Born to wealthy billionaire Henry Strauss and Rebecca Strauss, the former abusive to both his son and wife, ten year old Eric grew up with a keen awareness for the Lords of Order and exhibited a abnormal personality that made him incompatible with children at his age. Conversely, Linda was Henry's second wife (and Eric's step-mother) following Rebecca's suicide and married him for his wealth but comes to regret it upon finding his abusive tendencies but found herself fond of Eric. Nabu and an aged, reluctant Kent selects Eric as the next Doctor Fate, aging up the boy in a similar manner to Nelson before although his mind did not mature. Faced against Typhoon, a Lord of Chaos, the pair discovered they merged to form Doctor Fate and defeat the threat as Kent passes on. A merging pair to become Doctor Fate, Nabu would supplant Kent's corpse as his own to advise them. The three of them are soon joined by a friendly demon called Petey and lawyer Jack C. Small. In the Cosmic Odyssey miniseries, they assist Darkseid, Highfather, and other heroes and villains in battling a sentient being made up of Anti-Life energies.

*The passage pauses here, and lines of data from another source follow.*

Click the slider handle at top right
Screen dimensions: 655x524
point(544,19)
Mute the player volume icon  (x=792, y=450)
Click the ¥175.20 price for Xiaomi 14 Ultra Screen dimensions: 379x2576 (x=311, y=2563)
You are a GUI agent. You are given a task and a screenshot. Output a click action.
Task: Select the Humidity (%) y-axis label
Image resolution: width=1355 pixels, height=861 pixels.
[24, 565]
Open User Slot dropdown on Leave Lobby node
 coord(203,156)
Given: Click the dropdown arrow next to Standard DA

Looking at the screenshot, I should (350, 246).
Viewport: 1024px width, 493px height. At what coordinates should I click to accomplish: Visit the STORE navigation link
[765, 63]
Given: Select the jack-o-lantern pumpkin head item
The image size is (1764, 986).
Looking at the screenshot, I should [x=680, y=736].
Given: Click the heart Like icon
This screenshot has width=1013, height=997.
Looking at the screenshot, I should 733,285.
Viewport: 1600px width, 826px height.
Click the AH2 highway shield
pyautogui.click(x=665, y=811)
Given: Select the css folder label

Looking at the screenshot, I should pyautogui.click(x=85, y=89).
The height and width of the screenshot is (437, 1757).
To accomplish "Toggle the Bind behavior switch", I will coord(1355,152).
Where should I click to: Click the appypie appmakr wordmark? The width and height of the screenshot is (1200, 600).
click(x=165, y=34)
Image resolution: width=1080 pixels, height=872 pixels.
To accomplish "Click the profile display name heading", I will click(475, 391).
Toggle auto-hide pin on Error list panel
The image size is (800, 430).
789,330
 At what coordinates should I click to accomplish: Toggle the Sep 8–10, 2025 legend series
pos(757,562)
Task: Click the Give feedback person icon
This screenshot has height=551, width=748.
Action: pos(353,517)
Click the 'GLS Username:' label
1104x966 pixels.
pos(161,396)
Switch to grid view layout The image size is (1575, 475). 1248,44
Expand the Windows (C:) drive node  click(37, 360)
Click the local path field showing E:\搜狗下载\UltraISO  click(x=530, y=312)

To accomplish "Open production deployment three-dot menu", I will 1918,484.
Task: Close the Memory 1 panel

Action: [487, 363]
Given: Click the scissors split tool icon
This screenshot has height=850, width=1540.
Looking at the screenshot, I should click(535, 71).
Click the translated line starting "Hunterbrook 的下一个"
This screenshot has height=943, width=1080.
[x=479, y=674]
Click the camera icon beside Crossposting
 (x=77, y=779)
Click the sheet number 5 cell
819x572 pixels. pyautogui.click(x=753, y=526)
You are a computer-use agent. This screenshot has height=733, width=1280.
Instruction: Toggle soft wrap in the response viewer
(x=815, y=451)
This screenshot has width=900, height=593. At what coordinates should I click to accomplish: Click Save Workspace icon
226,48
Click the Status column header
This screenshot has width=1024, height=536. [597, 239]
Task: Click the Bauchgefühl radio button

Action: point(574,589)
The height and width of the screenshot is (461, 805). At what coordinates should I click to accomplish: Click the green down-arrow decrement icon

Over time, despite Eric's mind being similar to a child of ten years old, Linda developed romantic feelings for her stepson while Eric reciprocated such feelings. Eric is eventually killed on Apokolips during a battle with DeSaad (disguised as Darkseid), forcing Linda to become Doctor Fate on her own and Eric's spirit discovers his soul alongside Linda and his parents were part of a reincarnation cycle with varying dynamics, explaining their connection and attraction. Linda is killed soon afterward by the Lords of Chaos. Eric and Linda's souls are reincarnated in the bodies of Eugene and Wendy DiBellia while Nabu reincarnates in Eugene and Wendy's unborn child. In their place, Kent and Inza Nelson are revived in younger bodies.

=== Inza Cramer ===

Inza Cramer as Doctor Fate. Art by Scot Eaton and Peter Gross.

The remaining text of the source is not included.